My friend has three nephews—4, 8 and 13 years old. One Sunday morning, he watched their mother try everything in her power to get them to cooperate for a church video. The boys were ungovernable.

Later that day, my friend watched those same boys play Fortnite, the video game. He was struck by their focus and synchronization. They coordinated their moves, supported one another, and got things done.

The very same boys, on the very same day, in the very same clothes, go from ungovernable to disciplined. What changed? The video game was their choice. The church video was not.

I am similar to these boys. When I’m commanded to do something, my energy downshifts. I resist and withdraw. When I’m allowed to choose my path, I’m engaged and appreciative.

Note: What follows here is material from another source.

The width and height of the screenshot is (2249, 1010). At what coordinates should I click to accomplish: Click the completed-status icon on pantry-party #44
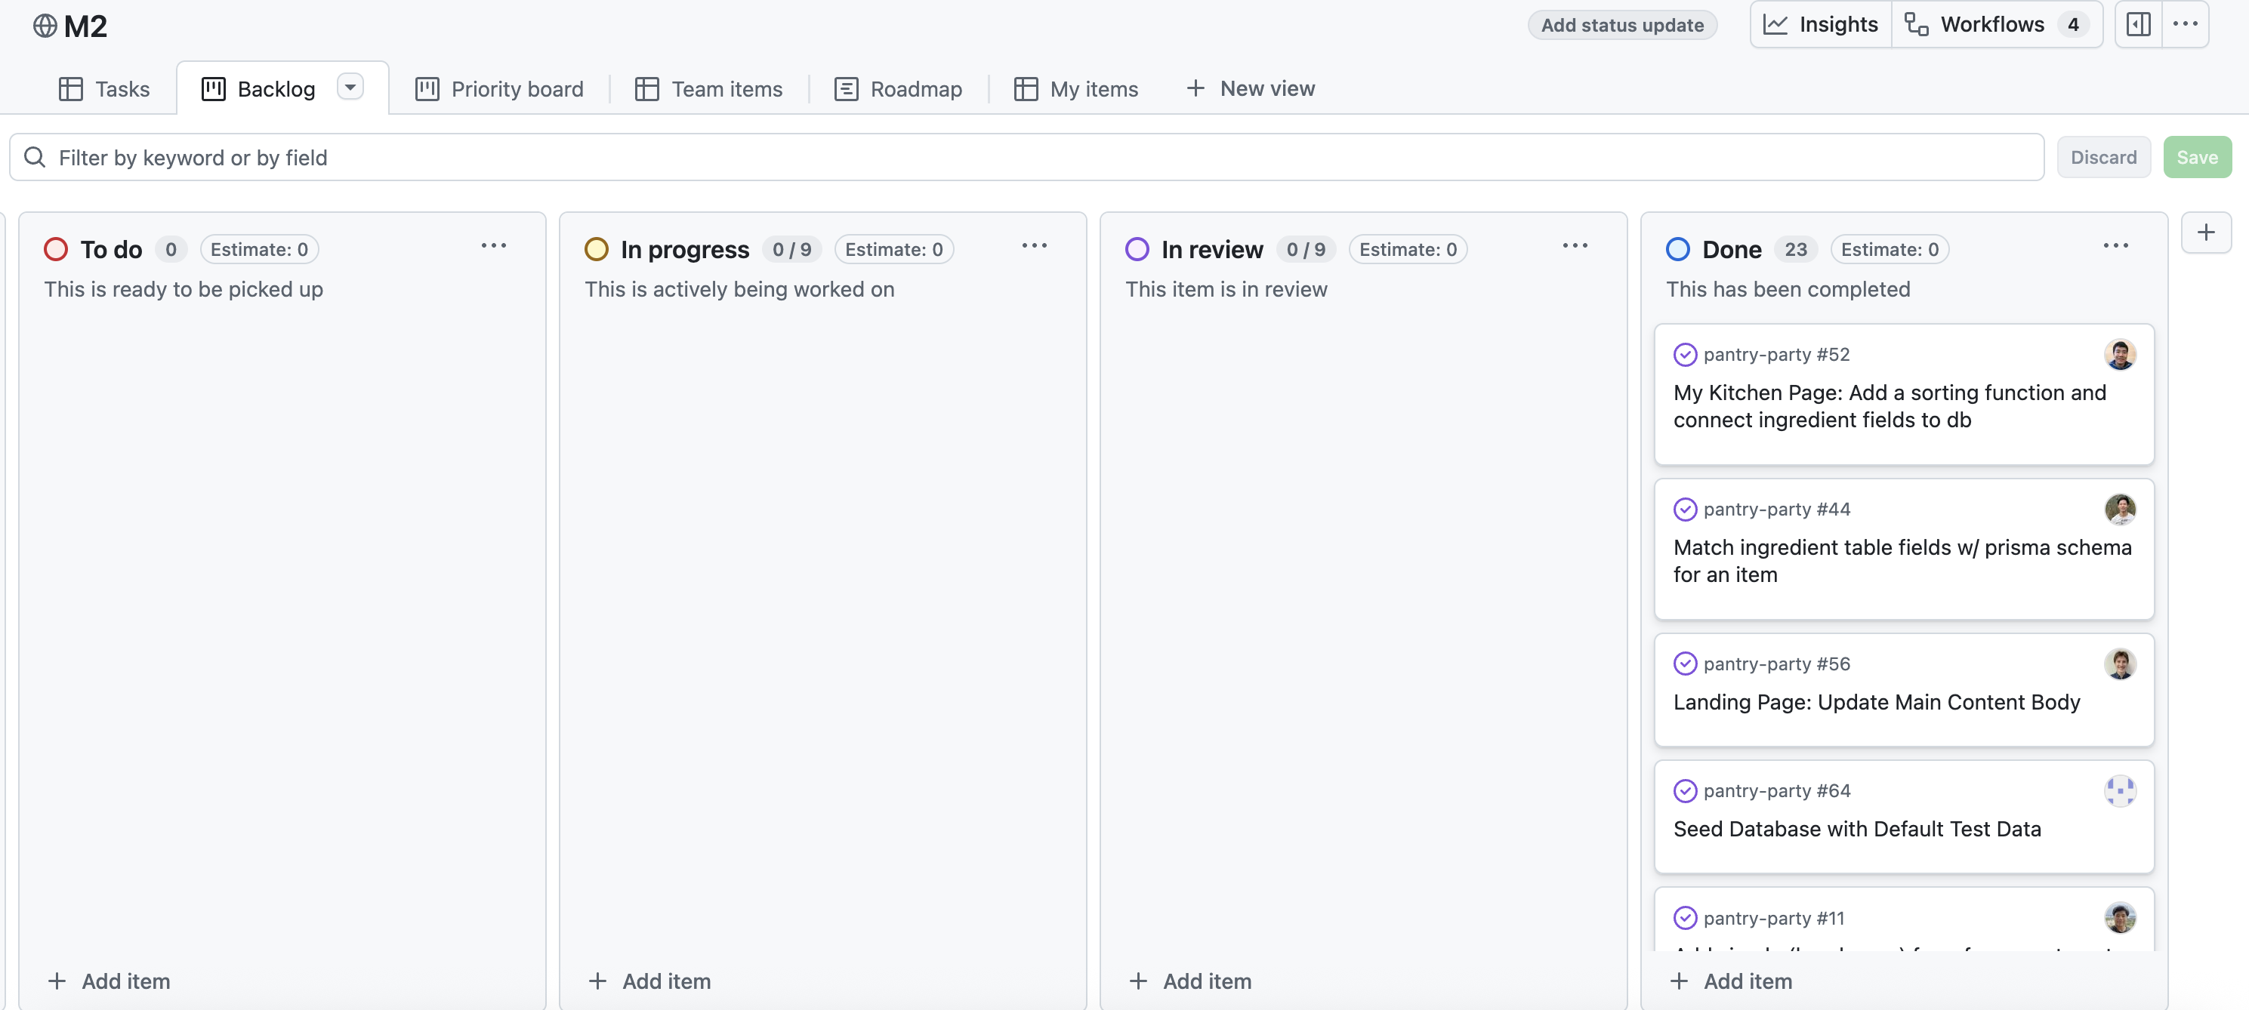1685,509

I watch great managers at Lessonly create video game energy on their teams wherever they can. Our annual and quarterly goals primarily come from the structure of our business. They aren’t chosen. So our managers offer choice in the work itself. They give their teammates ownership over how they pursue these goals. And it makes all the difference. People appreciate the sense of control and responsibility that comes with charting their own path to a goal. And they’re more likely to own their successes and failures along the way.

A different friend, Jeff Toister, does a lot of consulting with customer service teams. He asks agents to share their biggest obstacles and dream up potential solutions. Agents are free to experiment with any idea, so long as it fits within existing policies and resources. This exercise brings momentum to the team by encouraging creativity and autonomy. And many of the agents’ experiments work better than their supervisors’ scripts. This is Jeff bringing video game energy to situations that might otherwise feel like a church video.

We are at our best when the wind is at our backs. Choice and ownership are natural tailwinds. Let’s offer them where we can.